*Text shown*.
Matt Yglesias points to this excellent Dana Milbank column pointing out that Arizona governor Jan Brewer has been running around telling whoppers about immigrants in her state, including rumors that undocumented immigrants have been beheading people in Arizona’s border towns. This is, of course, complete nonsense, and Milbank points out that it’s not the only vicious rumor being spread by Arizona politicians:
Brewer’s mindlessness about headlessness is just one of the immigration falsehoods being spread by Arizona politicians. Border violence on the rise? Phoenix becoming the world’s No. 2 kidnapping capital? Illegal immigrants responsible for most police killings? The majority of those crossing the border are drug mules? All wrong.
Matt says this creates a “toxic cycle of misinformation”:
Conservative politicians and media celebrities spread these ideas. Their fans believe them. Then when Dana Milbank or I or anyone else tries to set the record straight, that just goes to show that we’re liberals. So anyone who wants to be seen as credible in conservative circles doesn’t want to take these ideas on. So people become even more entrenched in the view that illegal immigration is causing a plague of violence.
This analysis is exactly right, but it’s worth pointing out that this is not a new problem. In decades past, there were people who repeated malicious falsehoods about blacks, Jews, homosexuals, or other unpopular groups of people. And this resulted in exactly the same toxic cycle: cooler heads would debunk the rumors, but the refutations never traveled as far as the original rumors because the rumors confirmed a lot of peoples’ prejudices. So the prejudices got re-enforced, which in turn built support for discriminatory policies. Exaggerated fears of black crime built support for segregation. Unsupported rumors of gay pedophilia led to excluding them from classrooms. And so forth.

*Exercise instructions*.
a – In the piece on Arizona immigration rumors, what do unsupported rumors of gay pedophilia lead to?
b – Carry on the piece about Arizona immigration rumors, starting after its final sentence.

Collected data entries
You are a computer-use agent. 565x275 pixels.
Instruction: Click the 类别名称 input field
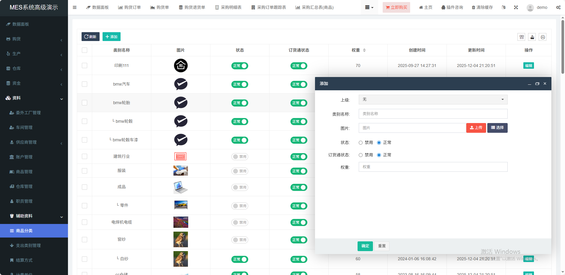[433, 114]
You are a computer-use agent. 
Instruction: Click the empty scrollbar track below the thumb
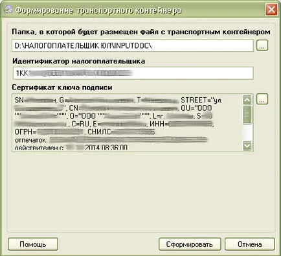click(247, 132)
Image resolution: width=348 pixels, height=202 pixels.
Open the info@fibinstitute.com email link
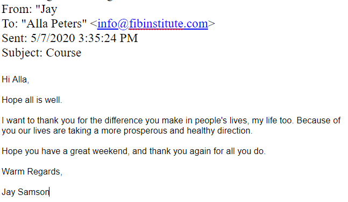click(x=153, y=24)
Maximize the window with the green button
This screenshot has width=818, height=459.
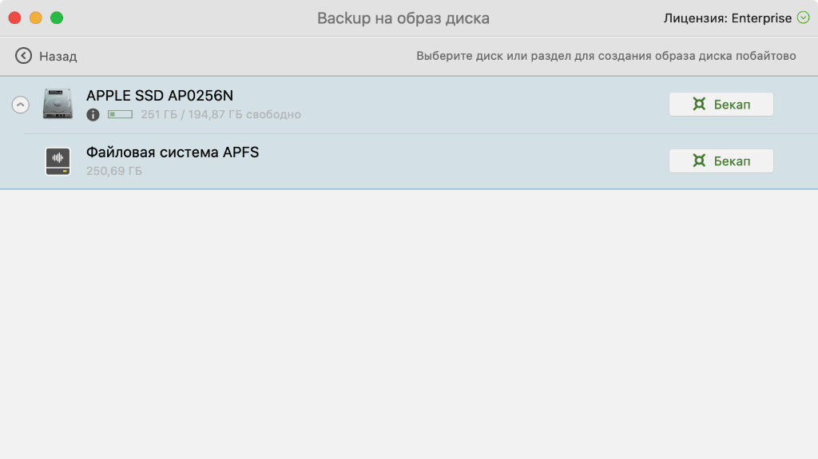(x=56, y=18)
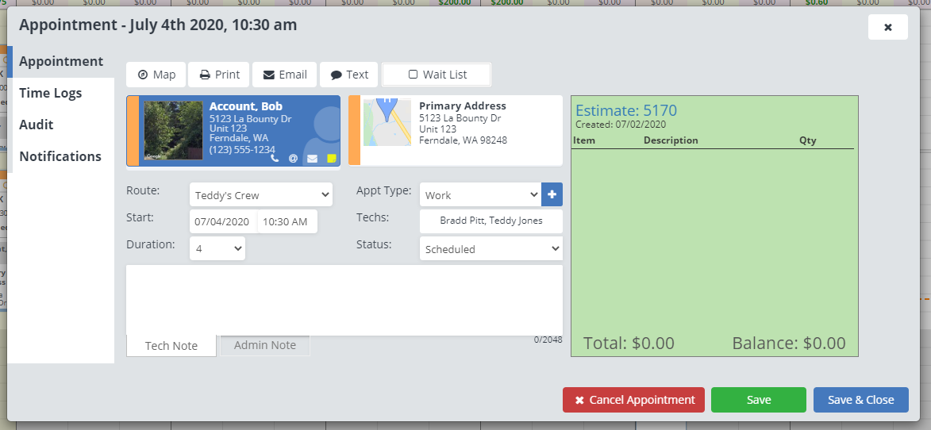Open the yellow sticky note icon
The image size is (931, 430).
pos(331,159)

*Answers by item number*.
a – They led to excluding gay people from classrooms.

b –
The way we collectively broke out of this “toxic cycle” is that we began talking about the process in explicit terms, and we began stigmatizing people who contributed to it. When someone repeated canards about Jewish bankers or homosexual pedophiles, we didn’t just correct the information, we called the person anti-semitic or homophobic (respectively). And those labels began to carry with them powerful stigmas. People who perpetuate malicious stereotypes about Jews or black people now face potentially career-ending backlashes. And that, in turn, causes people to think twice before repeating a negative stereotype or rumor about an unpopular minority group, which slows the spread of misinformation.
Unfortunately, there’s nothing analogous in our national conversation about immigration. There might be enough of an uproar about Gov. Brewer’s comments that she’ll be forced to admit she had her facts wrong. But she won’t face anything like the backlash Mel Gibson is facing. She’s not going to face any serious pressure to resign, or even to go hat in hand to immigrant-rights groups, as Mel Gibson will surely do to the leaders of civil rights groups. We don’t even have a specific term for the kind of bigot Gov. Brewer is, and I’m afraid the “toxic cycle of misinformation” about undocumented immigrants will continue until we have a word, and associated stigma, for people who foster prejudice against them.